The EU’s GSP is a unilateral trade preference scheme under which the bloc grants reduced or zero customs duties on imports from developing and least-developed countries. The scheme is non-reciprocal and operates as an exception to the WTO’s Most-Favoured-Nation (MFN) principle. Its permanent legal basis under WTO law is the 1979 Enabling Clause, which allows developed countries to grant differential and more favourable treatment to developing countries.
Tiers under the GSP scheme
There are three tiers under the EU’s GSP framework:
- Standard GSP: For low and lower-middle-income developing countries that meet certain conditions. India currently receives benefits under Standard GSP.

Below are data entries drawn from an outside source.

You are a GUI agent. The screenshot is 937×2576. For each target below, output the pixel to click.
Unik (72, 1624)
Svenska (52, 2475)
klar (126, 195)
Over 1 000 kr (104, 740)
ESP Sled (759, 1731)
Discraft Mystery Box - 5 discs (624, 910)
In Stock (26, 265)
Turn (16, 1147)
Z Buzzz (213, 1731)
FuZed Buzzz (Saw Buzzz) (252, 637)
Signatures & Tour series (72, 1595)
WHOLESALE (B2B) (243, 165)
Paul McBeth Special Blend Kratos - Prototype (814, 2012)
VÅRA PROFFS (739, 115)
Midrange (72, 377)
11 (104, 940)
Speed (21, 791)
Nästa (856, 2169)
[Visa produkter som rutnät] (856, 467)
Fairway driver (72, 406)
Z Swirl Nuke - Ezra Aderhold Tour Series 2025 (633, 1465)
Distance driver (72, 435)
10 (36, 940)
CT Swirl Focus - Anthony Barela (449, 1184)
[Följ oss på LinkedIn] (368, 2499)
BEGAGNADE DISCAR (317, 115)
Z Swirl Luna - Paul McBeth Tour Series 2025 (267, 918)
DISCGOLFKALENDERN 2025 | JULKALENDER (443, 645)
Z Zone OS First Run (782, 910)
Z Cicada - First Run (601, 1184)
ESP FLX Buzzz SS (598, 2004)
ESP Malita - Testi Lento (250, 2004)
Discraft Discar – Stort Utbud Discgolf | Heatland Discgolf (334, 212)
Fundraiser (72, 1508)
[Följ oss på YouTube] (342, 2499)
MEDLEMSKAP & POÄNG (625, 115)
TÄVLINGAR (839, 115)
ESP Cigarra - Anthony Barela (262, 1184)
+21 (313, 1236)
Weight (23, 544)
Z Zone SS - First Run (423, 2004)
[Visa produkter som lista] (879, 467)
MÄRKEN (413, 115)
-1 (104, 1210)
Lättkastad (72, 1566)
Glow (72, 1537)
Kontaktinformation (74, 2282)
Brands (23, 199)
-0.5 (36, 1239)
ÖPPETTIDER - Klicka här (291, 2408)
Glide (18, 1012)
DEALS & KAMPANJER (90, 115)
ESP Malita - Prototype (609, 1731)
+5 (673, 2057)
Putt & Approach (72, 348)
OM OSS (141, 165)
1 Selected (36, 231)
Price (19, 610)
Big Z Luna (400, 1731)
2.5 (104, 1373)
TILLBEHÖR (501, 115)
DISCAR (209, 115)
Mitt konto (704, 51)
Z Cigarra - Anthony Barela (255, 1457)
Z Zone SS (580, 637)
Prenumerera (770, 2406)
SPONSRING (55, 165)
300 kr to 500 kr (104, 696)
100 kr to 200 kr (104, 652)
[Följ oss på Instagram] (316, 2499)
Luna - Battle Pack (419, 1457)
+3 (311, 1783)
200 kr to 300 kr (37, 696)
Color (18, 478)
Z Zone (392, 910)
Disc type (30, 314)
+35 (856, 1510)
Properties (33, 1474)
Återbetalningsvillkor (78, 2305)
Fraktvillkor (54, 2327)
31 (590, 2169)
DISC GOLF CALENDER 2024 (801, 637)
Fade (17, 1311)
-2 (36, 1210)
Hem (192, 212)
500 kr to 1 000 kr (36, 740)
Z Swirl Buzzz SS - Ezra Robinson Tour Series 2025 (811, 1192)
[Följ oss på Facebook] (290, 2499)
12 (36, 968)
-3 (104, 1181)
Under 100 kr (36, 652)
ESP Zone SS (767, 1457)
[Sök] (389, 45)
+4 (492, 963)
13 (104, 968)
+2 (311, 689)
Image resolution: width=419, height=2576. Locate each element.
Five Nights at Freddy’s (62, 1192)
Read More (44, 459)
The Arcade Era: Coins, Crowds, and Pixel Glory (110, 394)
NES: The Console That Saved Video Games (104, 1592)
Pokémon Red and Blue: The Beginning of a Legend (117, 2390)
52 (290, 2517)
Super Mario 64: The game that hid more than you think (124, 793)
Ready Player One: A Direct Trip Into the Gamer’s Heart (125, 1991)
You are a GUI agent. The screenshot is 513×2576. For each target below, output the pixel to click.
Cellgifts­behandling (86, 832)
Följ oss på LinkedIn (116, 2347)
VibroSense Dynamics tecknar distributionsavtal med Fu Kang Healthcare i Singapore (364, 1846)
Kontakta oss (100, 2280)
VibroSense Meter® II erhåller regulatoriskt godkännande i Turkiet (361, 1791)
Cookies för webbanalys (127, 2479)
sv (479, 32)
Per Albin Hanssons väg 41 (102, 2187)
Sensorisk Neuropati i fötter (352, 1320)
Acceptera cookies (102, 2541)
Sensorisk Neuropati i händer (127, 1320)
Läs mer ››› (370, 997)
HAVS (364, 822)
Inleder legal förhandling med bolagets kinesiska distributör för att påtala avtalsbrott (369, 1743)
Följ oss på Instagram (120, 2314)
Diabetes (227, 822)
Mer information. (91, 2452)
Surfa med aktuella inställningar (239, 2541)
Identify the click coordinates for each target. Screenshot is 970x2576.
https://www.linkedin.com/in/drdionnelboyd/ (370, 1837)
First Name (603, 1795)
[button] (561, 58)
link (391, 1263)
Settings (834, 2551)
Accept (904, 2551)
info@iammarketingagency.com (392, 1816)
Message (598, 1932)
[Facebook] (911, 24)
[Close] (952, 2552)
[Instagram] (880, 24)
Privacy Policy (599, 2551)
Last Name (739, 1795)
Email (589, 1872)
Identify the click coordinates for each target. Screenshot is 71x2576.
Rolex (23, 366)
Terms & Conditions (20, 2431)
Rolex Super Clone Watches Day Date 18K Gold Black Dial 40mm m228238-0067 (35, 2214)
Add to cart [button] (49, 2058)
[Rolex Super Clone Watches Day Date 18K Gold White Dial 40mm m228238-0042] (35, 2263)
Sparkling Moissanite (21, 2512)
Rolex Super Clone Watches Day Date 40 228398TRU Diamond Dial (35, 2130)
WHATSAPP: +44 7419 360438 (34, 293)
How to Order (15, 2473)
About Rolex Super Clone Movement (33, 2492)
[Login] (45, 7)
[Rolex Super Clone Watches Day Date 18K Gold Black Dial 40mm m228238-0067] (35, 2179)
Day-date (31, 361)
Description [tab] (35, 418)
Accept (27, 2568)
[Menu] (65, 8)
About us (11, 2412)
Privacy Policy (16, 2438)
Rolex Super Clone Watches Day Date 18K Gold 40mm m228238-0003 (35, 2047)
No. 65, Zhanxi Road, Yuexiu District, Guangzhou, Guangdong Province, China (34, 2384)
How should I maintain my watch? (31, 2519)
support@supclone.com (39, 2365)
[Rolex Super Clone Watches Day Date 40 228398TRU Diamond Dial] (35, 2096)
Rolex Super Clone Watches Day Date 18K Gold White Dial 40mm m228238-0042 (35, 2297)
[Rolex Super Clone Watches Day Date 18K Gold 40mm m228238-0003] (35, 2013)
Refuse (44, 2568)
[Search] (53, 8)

- GSP+: An enhanced incentive scheme under which countries must ratify and implement a set of international conventions on labour rights, human rights, environment, and governance.
- Everything But Arms (EBA): Under this tier, least-developed countries receive duty-free, quota-free access for all goods except arms.
EU’s latest GSP regulation
The European Commission has adopted Implementing Regulation (EU) 2025/1909, which lays down rules for the suspension of specific tariff preferences for certain GSP beneficiary countries, including India, for the period 2026–2028. The regulation entered into force on January 1, 2026, and will remain in effect until December 31, 2028.
Under the new GSP treatment, agricultural tariff lines are not graduated. In the non-agricultural sector, only leather has been reinstated.
The suspension covers thirteen GSP sections, including: mineral products; inorganic and organic chemicals; plastics and articles thereof; rubber and articles thereof; textiles; articles of stone, plaster, cement, asbestos, mica or similar materials; ceramic products; glass and glassware; pearls and precious metals; iron and steel and articles thereof; base metals (excluding iron and steel) and articles thereof; machinery and mechanical appliances; electrical machinery and equipment and parts thereof; railway or tramway locomotives and rolling stock; motor vehicles, bicycles, aircraft and spacecraft; ships and boats.
In 2023, EU imports from India amounted to approximately €62.2 billion, of which only €12.9 billion was eligible under the EU’s Standard GSP framework. India has graduated from 12 major product categories. Under the new regulation, the Commerce Ministry expects €1.66 billion of trade to graduate out of the GSP regime, leaving eligible GSP trade at €11.24 billion, based on 2023 data.
The Commerce Ministry said the graduation process is based on the competitiveness of a country’s exports, which is periodically reviewed by the EU, and attributed India’s graduation over time to the growing competitiveness of its exports.